On January 6, 1871, the Parker Post office was established on the Colorado River Indian Reservation. It was named so in honor of General Ely Parker, Commissioner of Indian Affairs when the Colorado River Indian Reservation was established by Congress in 1865.

A railroad was built through the area in 1905 and the Parker Post Office was then moved 4 miles upstream to the railroad. The townsite of Parker wasn't surveyed and platted until 1909, by a railroad location engineer named Earl H. Parker. The Federal Government started auctioning building lots in Parker in 1910. In those days Parker served as a railroad stopover and watering and shipping station. The town grew up to serve mining and agricultural interests in the area. Slowly the mining died out and agriculture grew more and more important. Parker Dam was built in 1928, creating a reservoir that was mostly to feed water to the southern California cities. Headgate Rock Dam was built in 1941 and that led to a stable source of irrigation water for the local area. By 1955, some 38,000 acres were being irrigated and farmed.
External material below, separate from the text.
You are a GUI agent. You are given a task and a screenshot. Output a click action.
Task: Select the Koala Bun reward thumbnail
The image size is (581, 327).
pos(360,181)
Cotton was the big crop and cotton gins were built in Parker.

Technically, Parker consists of two non-contiguous pieces of land: one developed area within the Colorado River Indian Reservation, the other was annexed into Parker in 1980 and is to the south and east, a roughly rectangular 13,000-acre area of mostly undeveloped land just east of the Colorado River Indian Reservation boundary.